# New Dude



## virgils23 (May 30, 2014)

Hi Everyone, 

How are you all? Well, this is my introduction. I am an aspiring writer. I have been writing poetry and fiction for years, but I guess that my problem has always been the crippling fear of exposing my work to others. So I am hoping that if I engage on this site, I can learn some useful tips and tricks. I hope to share some of my stuff and meet others who are in the same boat as me.


----------



## T.S.Bowman (May 30, 2014)

I don't know about the same boat, but I experienced some of the same fears before I came here.

Don't let your fears rule you. Do a few critiques/reviews. then post some of your own stuff.

You'll find that, as long as you take the suggestions as they are intended (*constructive* criticisms) and really take the advice you get seriously, this place is one of the best for sharpening your skills.

The people here really want to see writers succeed and will give you the tools you need if you'll let them.

This is a great site and the people are really incredibly knowledgeable.

Take your time, take a few deep breaths, watch out for all the Sci Fi lying around (it makes a big mess sometimes...puddles of alien ichor and other such nastiness) and you'll be fine.


----------



## Bishop (May 30, 2014)

Hey Virgils, welcome! I'm doing okay, to answer your question. You'll learn a lot of tips and tricks, as we share them with one another quite often! And we hope that you'll come to trust us enough to share--I still have problems with that myself. I've got a stack of selections from my novel I want to post on this site, wanting to get critiqued... but ya just kinda worry you're not good enough. Being here helps, though. And we're here to make you (and ourselves) a better writer.

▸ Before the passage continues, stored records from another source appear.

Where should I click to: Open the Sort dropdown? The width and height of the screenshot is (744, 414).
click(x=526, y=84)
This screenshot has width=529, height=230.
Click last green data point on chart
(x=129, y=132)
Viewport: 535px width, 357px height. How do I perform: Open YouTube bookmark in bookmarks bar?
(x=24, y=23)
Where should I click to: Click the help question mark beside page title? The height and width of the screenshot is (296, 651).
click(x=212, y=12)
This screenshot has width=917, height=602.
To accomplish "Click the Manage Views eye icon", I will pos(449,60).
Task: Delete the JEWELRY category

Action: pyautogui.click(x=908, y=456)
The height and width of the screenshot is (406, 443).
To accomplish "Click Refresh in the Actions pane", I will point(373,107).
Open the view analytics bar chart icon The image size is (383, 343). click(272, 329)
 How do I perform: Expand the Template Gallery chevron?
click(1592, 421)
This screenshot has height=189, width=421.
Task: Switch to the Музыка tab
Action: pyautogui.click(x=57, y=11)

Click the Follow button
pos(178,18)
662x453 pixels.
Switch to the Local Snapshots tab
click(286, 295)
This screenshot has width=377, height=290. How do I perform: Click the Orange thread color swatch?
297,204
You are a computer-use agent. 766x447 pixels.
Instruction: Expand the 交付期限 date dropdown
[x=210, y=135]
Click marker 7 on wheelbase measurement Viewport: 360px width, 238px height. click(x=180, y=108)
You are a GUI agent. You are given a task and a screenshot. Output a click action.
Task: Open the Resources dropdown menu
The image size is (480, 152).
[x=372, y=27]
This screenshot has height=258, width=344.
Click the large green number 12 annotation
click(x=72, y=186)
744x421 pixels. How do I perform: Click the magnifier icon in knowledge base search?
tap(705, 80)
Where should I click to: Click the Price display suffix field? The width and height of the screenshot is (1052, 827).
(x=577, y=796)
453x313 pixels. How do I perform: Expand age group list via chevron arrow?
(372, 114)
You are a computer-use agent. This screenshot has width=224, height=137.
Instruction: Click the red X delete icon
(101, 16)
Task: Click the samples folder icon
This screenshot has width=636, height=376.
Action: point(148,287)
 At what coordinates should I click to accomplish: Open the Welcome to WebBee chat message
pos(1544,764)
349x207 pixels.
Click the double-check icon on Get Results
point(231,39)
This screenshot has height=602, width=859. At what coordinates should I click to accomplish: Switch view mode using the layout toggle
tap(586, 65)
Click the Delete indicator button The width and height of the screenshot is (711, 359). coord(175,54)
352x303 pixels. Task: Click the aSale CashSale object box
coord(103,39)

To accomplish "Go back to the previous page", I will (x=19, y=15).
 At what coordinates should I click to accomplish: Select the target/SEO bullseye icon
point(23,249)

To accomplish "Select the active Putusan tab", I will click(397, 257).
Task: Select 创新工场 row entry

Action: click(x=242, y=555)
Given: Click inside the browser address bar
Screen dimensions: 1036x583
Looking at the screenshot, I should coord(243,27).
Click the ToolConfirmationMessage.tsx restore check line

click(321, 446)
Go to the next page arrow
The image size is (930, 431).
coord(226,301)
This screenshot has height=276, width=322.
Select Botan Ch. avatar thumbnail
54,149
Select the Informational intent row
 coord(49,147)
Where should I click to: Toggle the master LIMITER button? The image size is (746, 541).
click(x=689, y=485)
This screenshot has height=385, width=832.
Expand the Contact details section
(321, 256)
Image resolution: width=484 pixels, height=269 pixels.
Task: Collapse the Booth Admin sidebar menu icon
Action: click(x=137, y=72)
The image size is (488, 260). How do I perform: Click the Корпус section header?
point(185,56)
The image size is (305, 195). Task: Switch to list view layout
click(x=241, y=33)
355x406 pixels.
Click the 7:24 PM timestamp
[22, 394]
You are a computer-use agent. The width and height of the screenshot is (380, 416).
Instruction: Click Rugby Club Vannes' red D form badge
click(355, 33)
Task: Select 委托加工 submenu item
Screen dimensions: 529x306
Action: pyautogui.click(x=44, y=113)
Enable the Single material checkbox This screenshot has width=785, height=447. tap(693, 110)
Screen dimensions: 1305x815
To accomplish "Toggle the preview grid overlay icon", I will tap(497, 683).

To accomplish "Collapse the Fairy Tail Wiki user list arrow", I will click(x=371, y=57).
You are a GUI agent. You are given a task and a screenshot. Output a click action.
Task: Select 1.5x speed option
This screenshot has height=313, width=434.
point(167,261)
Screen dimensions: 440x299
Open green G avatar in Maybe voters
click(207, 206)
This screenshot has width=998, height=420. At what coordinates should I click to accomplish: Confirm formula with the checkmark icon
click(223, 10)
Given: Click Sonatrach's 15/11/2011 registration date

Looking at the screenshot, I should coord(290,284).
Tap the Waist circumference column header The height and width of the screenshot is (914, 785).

Welcome to the writing forums!
Writing Forums: It gets real here. Very real.


----------



## Elvenswordsman (May 30, 2014)

You'll find lots of great feedback here  Welcome to WF!


----------



## virgils23 (May 30, 2014)

Thanks everyone! And Elvenswordsman, is that Charlemagne? It is a very cool avatar.


----------



## PiP (May 30, 2014)

Hi Virgil,

Welcome to WF  I noticed you joined us back in Dec 2011... Please don't worry about sharing your work for crit, we are a supportive community and all muck in together 

Once you have made ten posts you are welcome to share your work to the creative forums for critique. For some useful tips please check out: Tips On Presenting Your Story For Online Critique . 

If you enjoy writing short stories and Poetry why not join in with our Poetry Challenge and Prose Challenges, Contests & Prompts.?

Any questions please do not hesitate to ask :smile:

PiP


----------



## Elvenswordsman (May 30, 2014)

Alfonso XI of Leon and Castile, my Great^x Grandfather.


----------



## aj47 (May 30, 2014)

Hey, Dude, don't be afraid....</beatles>

Sorry, I used to write a lot of parody and sometimes the urge overwhelms.  Welcome.  I write poetry, too, and I'm interested in seeing yours. After your magic ten posts, you can share it.  In the meantime, check out the poems other folks here have posted (including my stuff).  Commentary and critique is always appreciated.

We also have poetry games as well as more general word games.  And challenges.  And lots of fun stuff.  Look around, make yourself comfortable.


----------



## Gumby (May 30, 2014)

Welcome to the site, Virgil.  Mosey around and get to know us, mostly, we don't bite. When you feel comfy (and have reached 10 posts) share your work with us. Those first few times are the hardest, but that will pass.


----------



## Pandora (May 30, 2014)

Hi virgils23 I really enjoy reading other's poetry, maybe you too. I am not much of a critic though. I think reading others work and the critiques they receive will solve any apprehensions you have. Welcome to WF!


----------



## escorial (May 30, 2014)

hi dude


----------



## qwertyportne (May 30, 2014)

Welcome Virgils23. I know the feeling and the fear, but WF is very different than other writing forums. These folks will not make you feel as if you've been beaten with a stick. William Wadsworth wrote, "We murder to dissect." Yeah, critiques can be annoyingly analytical, as if the critiquer were plucking the feathers from our beautiful little bird. Can't we just enjoy its song without taking it apart? Of course, but if our beautiful little bird has not yet learned to sing very well, a critique can breathe new life into it, reveal ways in which it can fly higher, farther and faster. I'm pretty sure you'll decide that critiques here at WF are acts of service rendered with informed humility, not self-serving arrogance.


----------



## J Anfinson (May 30, 2014)

That fear is something most people feel, I think. It's something you have to overcome for publishing, though. Rejection will come in one form or another no matter how talented you are, so you are going to have to start thickening your skin for it. Once you reach ten or more posts and decide to post a short story or novel except to the creative boards, give me a shout and I'll gladly take a look at it and see what I can do to help you out. Welcome to the forums.


----------



## thepancreas11 (Jun 1, 2014)

As far as technique questions, don't hesitate to drop a thread in the Writing Discussions workshop. I've asked plenty there, everything from how to critique so that the person knows you're being constructive to how to write through the doldrums of the middle chapters without losing the action. Honestly, they'll answer anything there for you. If you want to get your confidence up, I might try the Word Games threads because they're always fun.

If you want to know anything about the forum or if you have any fears or qualms, come to anyone in purple, and they'll be sure to help you out.

Toodles!
thepancreas


----------